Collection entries
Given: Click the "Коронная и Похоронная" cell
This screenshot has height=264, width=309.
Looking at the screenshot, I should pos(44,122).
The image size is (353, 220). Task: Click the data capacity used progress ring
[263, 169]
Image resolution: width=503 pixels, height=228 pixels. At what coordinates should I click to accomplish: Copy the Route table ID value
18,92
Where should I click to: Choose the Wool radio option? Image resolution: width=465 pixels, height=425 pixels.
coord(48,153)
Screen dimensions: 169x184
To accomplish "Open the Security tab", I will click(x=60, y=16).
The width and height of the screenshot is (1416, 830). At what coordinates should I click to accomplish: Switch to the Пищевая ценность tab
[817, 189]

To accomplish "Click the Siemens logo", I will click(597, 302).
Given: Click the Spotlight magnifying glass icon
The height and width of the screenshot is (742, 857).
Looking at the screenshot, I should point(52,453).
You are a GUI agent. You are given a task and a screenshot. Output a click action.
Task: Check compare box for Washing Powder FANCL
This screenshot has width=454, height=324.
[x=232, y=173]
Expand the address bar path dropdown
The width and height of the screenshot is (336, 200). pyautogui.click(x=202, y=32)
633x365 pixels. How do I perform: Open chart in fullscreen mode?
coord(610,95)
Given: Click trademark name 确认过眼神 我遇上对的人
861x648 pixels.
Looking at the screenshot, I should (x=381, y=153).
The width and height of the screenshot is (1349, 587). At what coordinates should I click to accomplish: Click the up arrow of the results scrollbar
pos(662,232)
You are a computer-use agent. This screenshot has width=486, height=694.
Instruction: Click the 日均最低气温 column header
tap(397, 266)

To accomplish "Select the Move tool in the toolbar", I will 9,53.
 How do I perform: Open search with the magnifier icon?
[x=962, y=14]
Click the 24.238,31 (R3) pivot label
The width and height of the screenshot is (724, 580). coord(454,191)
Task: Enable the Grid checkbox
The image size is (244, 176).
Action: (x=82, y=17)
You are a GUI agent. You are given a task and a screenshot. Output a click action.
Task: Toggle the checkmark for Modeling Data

Problem:
Your task is to set down all of the entries exactly as they appear.

Exercise output:
Given: Click the "Коронная и Похоронная" cell
This screenshot has height=264, width=309.
Looking at the screenshot, I should pos(44,122).
The image size is (353, 220). Task: Click the data capacity used progress ring
[263, 169]
Image resolution: width=503 pixels, height=228 pixels. At what coordinates should I click to accomplish: Copy the Route table ID value
18,92
Where should I click to: Choose the Wool radio option? Image resolution: width=465 pixels, height=425 pixels.
coord(48,153)
Screen dimensions: 169x184
To accomplish "Open the Security tab", I will click(x=60, y=16).
The width and height of the screenshot is (1416, 830). At what coordinates should I click to accomplish: Switch to the Пищевая ценность tab
[817, 189]

To accomplish "Click the Siemens logo", I will click(597, 302).
Given: Click the Spotlight magnifying glass icon
The height and width of the screenshot is (742, 857).
Looking at the screenshot, I should point(52,453).
You are a GUI agent. You are given a task and a screenshot. Output a click action.
Task: Check compare box for Washing Powder FANCL
This screenshot has width=454, height=324.
[x=232, y=173]
Expand the address bar path dropdown
The width and height of the screenshot is (336, 200). pyautogui.click(x=202, y=32)
633x365 pixels. How do I perform: Open chart in fullscreen mode?
coord(610,95)
Given: Click trademark name 确认过眼神 我遇上对的人
861x648 pixels.
Looking at the screenshot, I should (x=381, y=153).
The width and height of the screenshot is (1349, 587). At what coordinates should I click to accomplish: Click the up arrow of the results scrollbar
pos(662,232)
You are a computer-use agent. This screenshot has width=486, height=694.
Instruction: Click the 日均最低气温 column header
tap(397, 266)

To accomplish "Select the Move tool in the toolbar", I will 9,53.
 How do I perform: Open search with the magnifier icon?
[x=962, y=14]
Click the 24.238,31 (R3) pivot label
The width and height of the screenshot is (724, 580). coord(454,191)
Task: Enable the Grid checkbox
The image size is (244, 176).
Action: (x=82, y=17)
You are a GUI agent. You are given a task and a screenshot. Output a click action.
Task: Toggle the checkmark for Modeling Data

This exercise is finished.